My Quest for 100% Uptime

As with any software that I run, I would sure love for it to just stay up and running all the time. It doesn’t always happen.

This is a post about my own personal quest to keep my server up and running for a prolonged period of time without it going down for some odd reason.

My current monitoring baseline:

  • Pingdom (free tier) Health checks every 5 mins
  • Load Balancer from AWS with Listeners on port 80 and 443
  • No AWS CloudWatch metrics or monitoring

My self hosted website and monitoring has evolved over the years in the following ways:

Stage 1: BeagleBoard

I decided to go this route for a number of reasons, but primarily because we were working with them at work back in 2013. I had become pretty familiar with our Beagleboard setup, and we seemed to be having great success hosting a small web application from it, so why not my personal website?

Big mistake – the board was plagued with memory issues, at the time it was running MySQL, WordPress, and Apache. The website went down so often it was only then when I decided to stand up monitoring and alerting based on when a simple ping failed.

Stage 2: AWS Server

Running your own server isn’t that great when you are constantly having to reboot it due to memory issues, and inconsistent performance when site attacks happened. So, I decided to jump ship and move everything up into the cloud midway through 2014. The instance types are now known as a t2 or m4 but when I first started I was just barely using a t2.nano and it was working great.
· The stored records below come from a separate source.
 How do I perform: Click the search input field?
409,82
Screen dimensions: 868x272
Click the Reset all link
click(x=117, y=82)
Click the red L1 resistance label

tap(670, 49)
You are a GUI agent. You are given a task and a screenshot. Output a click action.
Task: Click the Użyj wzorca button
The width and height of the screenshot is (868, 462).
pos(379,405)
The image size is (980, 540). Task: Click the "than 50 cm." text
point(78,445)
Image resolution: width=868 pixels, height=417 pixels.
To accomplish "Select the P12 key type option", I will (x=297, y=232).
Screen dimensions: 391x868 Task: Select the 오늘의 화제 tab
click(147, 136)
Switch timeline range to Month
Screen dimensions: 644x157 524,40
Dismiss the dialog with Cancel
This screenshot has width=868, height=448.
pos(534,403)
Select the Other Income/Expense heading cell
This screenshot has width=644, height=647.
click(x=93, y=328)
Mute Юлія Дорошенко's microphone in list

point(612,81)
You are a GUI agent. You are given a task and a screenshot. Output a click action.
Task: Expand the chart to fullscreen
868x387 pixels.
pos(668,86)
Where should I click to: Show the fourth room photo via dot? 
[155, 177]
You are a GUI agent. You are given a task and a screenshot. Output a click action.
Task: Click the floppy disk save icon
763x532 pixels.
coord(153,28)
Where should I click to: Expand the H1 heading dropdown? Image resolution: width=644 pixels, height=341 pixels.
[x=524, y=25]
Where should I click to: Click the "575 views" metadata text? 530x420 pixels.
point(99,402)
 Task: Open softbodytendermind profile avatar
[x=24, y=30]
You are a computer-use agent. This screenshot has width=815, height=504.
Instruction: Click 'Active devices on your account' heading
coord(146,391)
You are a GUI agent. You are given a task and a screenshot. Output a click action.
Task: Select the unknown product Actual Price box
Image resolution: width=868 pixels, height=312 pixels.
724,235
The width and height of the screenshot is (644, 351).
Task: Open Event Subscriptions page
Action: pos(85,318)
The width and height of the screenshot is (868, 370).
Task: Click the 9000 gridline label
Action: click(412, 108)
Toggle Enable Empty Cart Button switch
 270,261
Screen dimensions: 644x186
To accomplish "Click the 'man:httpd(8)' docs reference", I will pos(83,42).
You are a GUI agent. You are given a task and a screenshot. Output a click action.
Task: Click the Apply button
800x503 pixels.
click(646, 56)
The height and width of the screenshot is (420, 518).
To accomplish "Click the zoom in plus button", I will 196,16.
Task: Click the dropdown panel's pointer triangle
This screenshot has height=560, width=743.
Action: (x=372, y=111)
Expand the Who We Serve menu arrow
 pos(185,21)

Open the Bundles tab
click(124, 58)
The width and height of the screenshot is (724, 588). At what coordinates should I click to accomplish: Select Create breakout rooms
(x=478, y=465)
Towards the end of 2014 I started seeing new issues with the machine I was running and bumped the network and CPU up to a ‘t2.micro’ size, but the machine was great for my needs and the server load.

Stage 3: Hardening

I needed better monitoring, as the botnets from all over the world had somehow picked me as a great target for a classic XMLRPC WordPress exploit. Luckily I had already mitigated that type of attack within my own setup, but the bots just kept coming. So I set real monitors up thanks to Pingdom, and also set up CloudFlare as a way to mitigate bot networks.

My mistake was assuming that a third party like CloudFlare actually was able to spot bot-like attacks, so yet again I had to find another pieces of software that could assist my in mitigating attacks even after they slipped through the cracks. This time, I installed Fail2ban and at any given point I could check the status of fail2ban and get 10 currently banned IPs.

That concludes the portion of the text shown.